Problem set 3 due Tuesday, Feb 28

Unlike previous problem sets, this one is not a collection of exercises from the material in the lectures, instead it gives you practice computing fundamental groups.

1. Show that if \(X\) is path connected, then for any two points \(x_0\) and \(x_1\) in \(X\), \(\pi(X,x_0)\) is isomorphic to \(\pi(X,x_1)\). More generally, show that in any groupoid \(G\), if there is a morhpism from \(x\) to \(y\), then the group of automorphisms of \(x\), \(\hom_G(x,x)\), is isomorphic to \(\hom_G(y,y)\).

   Thanks to this result in the following questions about fundamental groups you are free to pick any base point you’d like.
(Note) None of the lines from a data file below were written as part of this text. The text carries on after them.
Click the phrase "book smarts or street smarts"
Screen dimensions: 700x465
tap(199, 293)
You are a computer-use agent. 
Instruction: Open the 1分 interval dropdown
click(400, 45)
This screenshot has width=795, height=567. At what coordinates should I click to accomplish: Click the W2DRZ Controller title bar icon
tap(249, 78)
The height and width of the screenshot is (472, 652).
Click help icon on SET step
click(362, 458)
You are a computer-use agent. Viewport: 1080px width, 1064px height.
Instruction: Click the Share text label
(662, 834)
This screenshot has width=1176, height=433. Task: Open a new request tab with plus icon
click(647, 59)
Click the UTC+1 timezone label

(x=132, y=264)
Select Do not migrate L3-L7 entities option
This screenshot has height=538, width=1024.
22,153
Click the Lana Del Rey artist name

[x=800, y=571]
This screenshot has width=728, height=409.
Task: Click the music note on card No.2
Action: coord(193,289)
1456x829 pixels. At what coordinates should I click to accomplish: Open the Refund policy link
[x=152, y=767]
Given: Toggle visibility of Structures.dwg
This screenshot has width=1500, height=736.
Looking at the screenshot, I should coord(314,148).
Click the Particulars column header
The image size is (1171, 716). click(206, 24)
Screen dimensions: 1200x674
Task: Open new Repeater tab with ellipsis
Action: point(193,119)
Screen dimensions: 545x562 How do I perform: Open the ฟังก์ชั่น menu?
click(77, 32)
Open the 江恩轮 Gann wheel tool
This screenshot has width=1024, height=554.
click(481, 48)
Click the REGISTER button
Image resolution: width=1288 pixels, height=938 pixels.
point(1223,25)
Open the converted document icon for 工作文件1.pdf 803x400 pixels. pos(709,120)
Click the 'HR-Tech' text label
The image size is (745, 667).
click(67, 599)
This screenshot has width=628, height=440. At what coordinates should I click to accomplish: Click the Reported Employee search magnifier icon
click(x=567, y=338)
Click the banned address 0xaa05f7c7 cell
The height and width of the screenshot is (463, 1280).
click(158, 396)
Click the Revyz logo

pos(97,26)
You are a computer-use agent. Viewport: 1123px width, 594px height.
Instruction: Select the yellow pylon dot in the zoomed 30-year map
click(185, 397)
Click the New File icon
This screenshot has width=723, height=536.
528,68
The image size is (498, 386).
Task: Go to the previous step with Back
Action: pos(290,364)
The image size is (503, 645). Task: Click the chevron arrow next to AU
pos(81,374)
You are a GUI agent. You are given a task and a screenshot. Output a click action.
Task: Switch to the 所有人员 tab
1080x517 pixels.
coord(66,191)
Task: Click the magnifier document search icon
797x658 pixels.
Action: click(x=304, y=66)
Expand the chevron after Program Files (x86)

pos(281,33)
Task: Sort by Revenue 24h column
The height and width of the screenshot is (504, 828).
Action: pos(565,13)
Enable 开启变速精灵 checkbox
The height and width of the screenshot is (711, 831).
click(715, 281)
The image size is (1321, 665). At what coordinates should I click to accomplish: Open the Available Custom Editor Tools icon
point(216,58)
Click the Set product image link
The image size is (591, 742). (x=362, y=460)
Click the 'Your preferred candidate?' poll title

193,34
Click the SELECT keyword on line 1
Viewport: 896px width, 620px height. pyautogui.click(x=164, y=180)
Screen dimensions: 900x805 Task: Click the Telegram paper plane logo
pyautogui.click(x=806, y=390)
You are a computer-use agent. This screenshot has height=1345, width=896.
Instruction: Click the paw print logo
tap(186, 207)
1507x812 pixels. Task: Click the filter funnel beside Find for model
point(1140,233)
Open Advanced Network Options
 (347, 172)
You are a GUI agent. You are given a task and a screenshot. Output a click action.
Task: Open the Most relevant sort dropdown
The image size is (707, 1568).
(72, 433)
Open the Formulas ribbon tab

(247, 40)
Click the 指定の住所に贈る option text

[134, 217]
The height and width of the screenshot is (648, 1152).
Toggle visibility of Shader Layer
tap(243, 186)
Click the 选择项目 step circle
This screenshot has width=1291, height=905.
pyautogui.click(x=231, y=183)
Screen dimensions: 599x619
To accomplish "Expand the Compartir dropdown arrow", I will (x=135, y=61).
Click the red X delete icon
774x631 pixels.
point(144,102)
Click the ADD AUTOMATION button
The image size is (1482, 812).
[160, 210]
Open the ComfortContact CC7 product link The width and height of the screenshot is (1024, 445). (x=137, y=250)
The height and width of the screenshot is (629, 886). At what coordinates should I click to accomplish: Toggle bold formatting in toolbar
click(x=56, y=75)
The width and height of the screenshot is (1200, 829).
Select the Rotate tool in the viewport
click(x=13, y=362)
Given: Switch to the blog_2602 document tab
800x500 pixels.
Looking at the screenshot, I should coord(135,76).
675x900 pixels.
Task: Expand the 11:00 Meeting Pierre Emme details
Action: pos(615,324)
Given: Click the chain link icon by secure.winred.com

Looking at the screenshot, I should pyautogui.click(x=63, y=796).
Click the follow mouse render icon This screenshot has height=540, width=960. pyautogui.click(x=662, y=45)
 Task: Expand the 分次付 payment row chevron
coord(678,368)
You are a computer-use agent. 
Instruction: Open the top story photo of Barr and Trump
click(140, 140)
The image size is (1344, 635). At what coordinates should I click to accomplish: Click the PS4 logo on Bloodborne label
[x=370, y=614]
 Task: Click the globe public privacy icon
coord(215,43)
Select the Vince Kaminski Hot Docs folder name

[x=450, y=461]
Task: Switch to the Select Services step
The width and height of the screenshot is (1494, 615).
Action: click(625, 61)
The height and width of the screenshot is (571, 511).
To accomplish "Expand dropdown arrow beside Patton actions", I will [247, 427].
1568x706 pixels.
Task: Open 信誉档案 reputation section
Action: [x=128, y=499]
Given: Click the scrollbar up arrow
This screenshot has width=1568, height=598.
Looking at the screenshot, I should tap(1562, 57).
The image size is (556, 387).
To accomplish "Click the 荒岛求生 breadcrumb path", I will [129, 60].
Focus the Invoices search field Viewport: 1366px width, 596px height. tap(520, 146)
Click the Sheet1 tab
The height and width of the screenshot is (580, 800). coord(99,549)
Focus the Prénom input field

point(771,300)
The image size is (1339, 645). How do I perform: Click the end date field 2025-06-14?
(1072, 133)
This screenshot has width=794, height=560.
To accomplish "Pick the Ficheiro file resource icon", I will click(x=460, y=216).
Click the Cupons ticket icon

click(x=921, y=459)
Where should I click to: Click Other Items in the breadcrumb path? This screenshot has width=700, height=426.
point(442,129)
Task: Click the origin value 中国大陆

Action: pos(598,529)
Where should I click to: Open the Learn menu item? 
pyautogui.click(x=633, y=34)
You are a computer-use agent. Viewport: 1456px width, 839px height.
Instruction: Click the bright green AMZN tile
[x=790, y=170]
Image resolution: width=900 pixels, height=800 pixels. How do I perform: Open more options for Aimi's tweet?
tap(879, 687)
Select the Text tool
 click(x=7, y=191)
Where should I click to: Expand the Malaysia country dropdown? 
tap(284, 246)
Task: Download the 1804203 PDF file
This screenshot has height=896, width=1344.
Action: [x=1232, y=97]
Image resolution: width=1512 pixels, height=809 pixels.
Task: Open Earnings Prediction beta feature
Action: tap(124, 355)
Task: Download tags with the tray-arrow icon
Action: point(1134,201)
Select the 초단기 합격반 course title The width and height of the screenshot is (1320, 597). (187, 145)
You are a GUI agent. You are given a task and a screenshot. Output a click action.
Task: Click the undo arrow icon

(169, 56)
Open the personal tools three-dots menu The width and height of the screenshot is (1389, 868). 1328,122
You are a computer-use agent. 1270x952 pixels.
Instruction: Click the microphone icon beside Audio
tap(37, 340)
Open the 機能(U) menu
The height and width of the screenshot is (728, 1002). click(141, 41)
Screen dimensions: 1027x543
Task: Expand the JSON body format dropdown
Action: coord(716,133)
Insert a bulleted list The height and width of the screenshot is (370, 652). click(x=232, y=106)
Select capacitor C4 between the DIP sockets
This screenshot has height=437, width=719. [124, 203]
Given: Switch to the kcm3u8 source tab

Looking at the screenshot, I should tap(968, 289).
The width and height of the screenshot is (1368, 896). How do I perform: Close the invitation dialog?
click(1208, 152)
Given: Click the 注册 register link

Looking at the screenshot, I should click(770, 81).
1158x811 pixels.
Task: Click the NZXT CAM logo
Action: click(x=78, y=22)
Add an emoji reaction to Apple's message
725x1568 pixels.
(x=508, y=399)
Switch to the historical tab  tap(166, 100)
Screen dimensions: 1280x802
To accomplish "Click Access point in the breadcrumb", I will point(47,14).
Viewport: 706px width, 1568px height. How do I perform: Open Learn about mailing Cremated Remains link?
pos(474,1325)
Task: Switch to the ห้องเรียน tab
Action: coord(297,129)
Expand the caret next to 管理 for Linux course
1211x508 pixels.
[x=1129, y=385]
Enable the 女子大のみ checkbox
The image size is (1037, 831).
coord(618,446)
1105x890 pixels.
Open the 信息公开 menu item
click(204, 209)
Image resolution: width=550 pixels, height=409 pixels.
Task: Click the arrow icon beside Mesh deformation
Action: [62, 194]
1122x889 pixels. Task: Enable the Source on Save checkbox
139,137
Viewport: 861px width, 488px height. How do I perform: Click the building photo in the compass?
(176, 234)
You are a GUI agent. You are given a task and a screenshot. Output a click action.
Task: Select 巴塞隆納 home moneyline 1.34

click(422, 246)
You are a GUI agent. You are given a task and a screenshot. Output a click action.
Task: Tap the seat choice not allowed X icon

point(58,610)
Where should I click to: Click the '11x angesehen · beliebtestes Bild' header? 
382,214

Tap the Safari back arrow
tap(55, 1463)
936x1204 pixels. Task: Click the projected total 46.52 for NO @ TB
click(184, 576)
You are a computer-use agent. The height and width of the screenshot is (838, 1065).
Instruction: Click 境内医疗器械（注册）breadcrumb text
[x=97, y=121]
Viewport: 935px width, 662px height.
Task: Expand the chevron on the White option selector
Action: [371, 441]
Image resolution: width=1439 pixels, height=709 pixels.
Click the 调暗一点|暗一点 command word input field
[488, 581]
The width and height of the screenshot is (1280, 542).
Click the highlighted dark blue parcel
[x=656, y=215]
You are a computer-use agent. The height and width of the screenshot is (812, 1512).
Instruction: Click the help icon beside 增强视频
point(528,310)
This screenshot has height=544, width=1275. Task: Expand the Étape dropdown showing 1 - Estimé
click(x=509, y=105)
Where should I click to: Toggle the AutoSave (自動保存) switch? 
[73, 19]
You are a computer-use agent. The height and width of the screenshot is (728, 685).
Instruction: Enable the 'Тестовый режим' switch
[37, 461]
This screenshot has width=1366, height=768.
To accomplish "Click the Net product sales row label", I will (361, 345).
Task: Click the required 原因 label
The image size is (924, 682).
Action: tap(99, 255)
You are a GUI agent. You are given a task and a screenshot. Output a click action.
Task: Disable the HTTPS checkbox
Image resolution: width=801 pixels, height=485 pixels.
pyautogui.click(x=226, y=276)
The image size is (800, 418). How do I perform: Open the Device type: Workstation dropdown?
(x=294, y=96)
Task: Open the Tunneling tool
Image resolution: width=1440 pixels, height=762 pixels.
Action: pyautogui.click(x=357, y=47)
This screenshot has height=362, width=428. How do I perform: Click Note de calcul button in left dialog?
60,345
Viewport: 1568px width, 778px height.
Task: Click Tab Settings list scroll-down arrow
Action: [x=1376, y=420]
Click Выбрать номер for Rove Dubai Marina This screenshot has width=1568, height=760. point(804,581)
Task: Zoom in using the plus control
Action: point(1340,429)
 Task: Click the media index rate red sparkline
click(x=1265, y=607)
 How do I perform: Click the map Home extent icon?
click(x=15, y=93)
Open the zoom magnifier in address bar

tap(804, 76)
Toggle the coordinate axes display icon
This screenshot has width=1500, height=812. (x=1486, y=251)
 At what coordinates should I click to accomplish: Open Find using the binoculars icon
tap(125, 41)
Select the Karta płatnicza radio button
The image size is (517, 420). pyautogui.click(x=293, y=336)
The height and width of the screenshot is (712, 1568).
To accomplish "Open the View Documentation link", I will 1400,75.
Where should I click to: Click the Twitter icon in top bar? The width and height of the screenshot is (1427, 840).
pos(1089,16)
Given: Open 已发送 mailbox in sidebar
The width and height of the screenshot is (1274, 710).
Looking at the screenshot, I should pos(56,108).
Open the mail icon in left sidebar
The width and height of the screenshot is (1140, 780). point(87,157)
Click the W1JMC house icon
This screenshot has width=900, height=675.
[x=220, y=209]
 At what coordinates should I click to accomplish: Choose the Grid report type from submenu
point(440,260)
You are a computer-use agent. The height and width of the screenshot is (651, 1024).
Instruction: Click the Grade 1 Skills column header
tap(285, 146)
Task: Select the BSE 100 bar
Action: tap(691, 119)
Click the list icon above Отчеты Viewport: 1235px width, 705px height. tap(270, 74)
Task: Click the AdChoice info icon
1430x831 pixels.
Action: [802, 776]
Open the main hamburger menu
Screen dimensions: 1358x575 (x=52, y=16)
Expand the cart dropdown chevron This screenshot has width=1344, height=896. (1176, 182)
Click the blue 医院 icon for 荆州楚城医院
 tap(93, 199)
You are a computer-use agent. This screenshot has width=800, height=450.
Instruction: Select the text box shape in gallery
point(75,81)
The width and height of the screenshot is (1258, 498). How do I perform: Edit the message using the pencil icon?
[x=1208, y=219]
2. Compute the fundamental group of the space \(X\) consisting of a circle and one of its diameters by using van Kampen in a different way from what we did in class: take \(U\) and \(V\) to be the left and right halves of \(X\) (here, I’m picturing the diameter as horizontal), so that \(U \cap V\) has 3 pieces.
3. Compute the fundamental group of a sphere with a diameter.
4. Compute the fundamental group of the Klein bottle. One construction of a Klein bottle is to take a rectangle and indentify the opposite sides as shown in the figure below. Anopther construction is to start with a Moebius band, whose boundary is a single simple closed curve \(C\), and sew in a disk by identifying its boundary (which is just a circle) with \(C\). Choose either one of those constructions or another if you prefer, just say which one you’re using.

1. The compact orientable surface of genus \(g\) is like a torus but with \(g\) holes instead of just one (below there is a picture a surface of genus 3). Compute it’s fundamental group.